Salzburger Nachrichten am 11. Februar 2006 - Bereich: Salzburg
Der Standpunkt: Die Urangst vor der Kunst des Unvertrauten

KARL HARB

Immer wieder dasselbe Muster: Wir erinnern uns an die Aufregung, als der Künstler Anton Thuswaldner im Mozartjahr 1991 das Mozartdenkmal auf dem Mozartplatz "konsumkritisch" mit "Einkaufswagerln" umgeben hat. Wir erinnern uns, wie eine Skulptur der Gruppe "Gelatin" vor dem Rupertinum 2003 für Sommererregung sorgte (durch die vom Bürgermeister verordnete "Einhausung" noch viel mehr als durch die Kunst selbst!). Von der "Hommage à Mozart" - so heißt die Lüpertz-Statue auf dem Markusplatz korrekt - ganz zu schweigen.

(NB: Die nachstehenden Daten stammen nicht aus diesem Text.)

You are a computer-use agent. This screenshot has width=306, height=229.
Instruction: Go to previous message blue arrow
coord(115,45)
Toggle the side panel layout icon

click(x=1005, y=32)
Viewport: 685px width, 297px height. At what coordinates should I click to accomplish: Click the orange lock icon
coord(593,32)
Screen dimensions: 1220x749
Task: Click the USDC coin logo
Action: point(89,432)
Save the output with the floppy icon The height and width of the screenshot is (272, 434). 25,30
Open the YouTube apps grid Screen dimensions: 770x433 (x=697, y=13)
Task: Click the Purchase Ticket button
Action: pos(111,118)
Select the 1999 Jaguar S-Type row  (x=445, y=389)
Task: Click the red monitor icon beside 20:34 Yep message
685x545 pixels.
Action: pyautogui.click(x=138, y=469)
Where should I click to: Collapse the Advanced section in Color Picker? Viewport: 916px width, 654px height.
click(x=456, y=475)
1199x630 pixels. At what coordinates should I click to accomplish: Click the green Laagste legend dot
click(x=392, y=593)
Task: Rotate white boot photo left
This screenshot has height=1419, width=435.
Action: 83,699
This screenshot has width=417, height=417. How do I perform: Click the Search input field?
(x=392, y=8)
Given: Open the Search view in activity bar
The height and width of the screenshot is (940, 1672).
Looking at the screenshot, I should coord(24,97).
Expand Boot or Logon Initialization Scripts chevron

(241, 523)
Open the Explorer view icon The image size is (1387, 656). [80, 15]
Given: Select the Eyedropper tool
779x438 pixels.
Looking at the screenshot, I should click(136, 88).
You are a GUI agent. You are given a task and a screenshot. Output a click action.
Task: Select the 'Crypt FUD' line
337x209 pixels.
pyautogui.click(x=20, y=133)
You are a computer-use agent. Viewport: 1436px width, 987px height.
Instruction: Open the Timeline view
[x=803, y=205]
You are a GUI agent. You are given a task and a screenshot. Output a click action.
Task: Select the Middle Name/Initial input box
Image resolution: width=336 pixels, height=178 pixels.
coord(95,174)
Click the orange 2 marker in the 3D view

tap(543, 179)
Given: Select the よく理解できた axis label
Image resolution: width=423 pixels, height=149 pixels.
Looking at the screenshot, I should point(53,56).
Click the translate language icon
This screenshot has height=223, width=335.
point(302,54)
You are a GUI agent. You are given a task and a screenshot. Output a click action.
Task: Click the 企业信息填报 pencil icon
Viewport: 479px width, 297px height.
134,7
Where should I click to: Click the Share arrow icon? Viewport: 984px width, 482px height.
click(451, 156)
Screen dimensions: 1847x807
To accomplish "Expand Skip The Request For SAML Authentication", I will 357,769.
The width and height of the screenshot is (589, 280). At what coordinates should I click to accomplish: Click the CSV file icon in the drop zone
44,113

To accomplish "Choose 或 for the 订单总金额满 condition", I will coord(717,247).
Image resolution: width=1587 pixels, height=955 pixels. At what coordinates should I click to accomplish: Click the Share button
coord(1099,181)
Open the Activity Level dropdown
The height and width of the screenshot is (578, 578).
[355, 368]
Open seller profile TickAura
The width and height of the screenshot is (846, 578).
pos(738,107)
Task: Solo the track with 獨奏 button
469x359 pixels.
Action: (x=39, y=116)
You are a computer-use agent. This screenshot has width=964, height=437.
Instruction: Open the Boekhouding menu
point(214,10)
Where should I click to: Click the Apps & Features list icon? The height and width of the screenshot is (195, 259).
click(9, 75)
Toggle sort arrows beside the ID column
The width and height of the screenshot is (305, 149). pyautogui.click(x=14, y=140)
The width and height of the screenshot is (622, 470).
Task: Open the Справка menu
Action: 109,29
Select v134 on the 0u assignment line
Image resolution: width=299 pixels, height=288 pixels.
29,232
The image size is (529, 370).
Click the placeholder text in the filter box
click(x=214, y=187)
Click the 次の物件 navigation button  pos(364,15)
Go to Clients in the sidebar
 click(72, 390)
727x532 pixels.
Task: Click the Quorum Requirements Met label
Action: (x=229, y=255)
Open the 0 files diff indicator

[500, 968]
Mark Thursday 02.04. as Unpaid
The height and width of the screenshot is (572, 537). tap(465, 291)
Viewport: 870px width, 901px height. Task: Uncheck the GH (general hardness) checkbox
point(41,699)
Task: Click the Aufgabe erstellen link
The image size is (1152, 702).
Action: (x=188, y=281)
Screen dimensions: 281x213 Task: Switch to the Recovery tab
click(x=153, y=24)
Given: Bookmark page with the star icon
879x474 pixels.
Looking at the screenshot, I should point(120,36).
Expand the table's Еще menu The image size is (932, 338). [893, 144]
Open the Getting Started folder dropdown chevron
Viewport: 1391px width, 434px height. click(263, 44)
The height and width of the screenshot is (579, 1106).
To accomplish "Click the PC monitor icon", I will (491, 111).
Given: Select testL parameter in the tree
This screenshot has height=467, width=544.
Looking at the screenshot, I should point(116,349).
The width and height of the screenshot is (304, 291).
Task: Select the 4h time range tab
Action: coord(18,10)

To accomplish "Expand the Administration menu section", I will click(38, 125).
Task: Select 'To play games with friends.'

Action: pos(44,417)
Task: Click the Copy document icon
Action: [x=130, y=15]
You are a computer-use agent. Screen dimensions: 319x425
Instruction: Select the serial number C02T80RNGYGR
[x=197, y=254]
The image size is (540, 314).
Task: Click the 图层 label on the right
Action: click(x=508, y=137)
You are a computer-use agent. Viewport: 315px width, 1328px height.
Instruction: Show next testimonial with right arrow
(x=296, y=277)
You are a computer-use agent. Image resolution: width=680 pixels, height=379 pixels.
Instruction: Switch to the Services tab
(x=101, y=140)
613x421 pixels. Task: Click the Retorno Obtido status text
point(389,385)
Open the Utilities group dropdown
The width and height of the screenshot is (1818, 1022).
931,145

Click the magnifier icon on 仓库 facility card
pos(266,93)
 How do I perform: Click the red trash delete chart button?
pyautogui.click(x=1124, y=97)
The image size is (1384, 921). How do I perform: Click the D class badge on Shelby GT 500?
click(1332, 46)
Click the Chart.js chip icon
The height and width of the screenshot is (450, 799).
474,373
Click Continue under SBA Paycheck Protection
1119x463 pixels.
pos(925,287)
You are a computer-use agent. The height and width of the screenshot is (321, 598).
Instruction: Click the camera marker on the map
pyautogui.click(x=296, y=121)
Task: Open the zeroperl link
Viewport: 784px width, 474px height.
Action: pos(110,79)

Und jetzt also ein Helikopter. Noch ist gar nicht gewiss, ob er - technisch - überhaupt auf dem Mozartplatz wird "landen" können. Doch die Urangst vor dem Neuen hat schon um sich gegriffen. "Kunst entsteht durch Verschiebung des Vertrauten", sagt heute an anderer Stelle dieser Zeitung (Kultur, Stammblatt, Seite 13) der Komponist, Musikum-Direktor und künftige Leiter des "Aspekte"-Festivals für Neue Musik, Ludwig Nussbichler. Öffentliche Plätze sind vertraut. Wer hier eingreift, egal in welchen Dimensionen, verschiebt das Gewohnte. Man könnte das, tolerant genug, als Chance begreifen, etwas Vertrautes - auf Zeit - mit "anderen Augen" wahrzunehmen. Stattdessen scheinen Abwehrreaktionen natürlich.

So fürchtet der Bürgermeister um die schöne Kulisse, die (ÖVP-)Opposition der Stadt fordert gar, von der Politik und nicht von eben eingesetzten Fachgremien entscheiden zu lassen, was im öffentlichen Raum Kunst sein darf. Und die Veranstalter und Kuratoren erklären nicht öffentlich klar und ungeschminkt schon in der Planungsphase, was sie vorhaben.

Immer wieder dasselbe Muster: Gerade in sensiblen Bereichen müsste zuvorderst um Vertrauen und Sympathie geworben werden. Stattdessen muss erst "enthüllt" werden, was offen gelegt (und sachlich debattiert) gehört. Und die Stimmung ist aufgeladen, noch bevor etwas "abgeladen" ist. Unter die Räder (oder die Rotorblätter) gerät, wieder, die ernsthafte, notwendige Debatte über Kunst im öffentlichen Raum.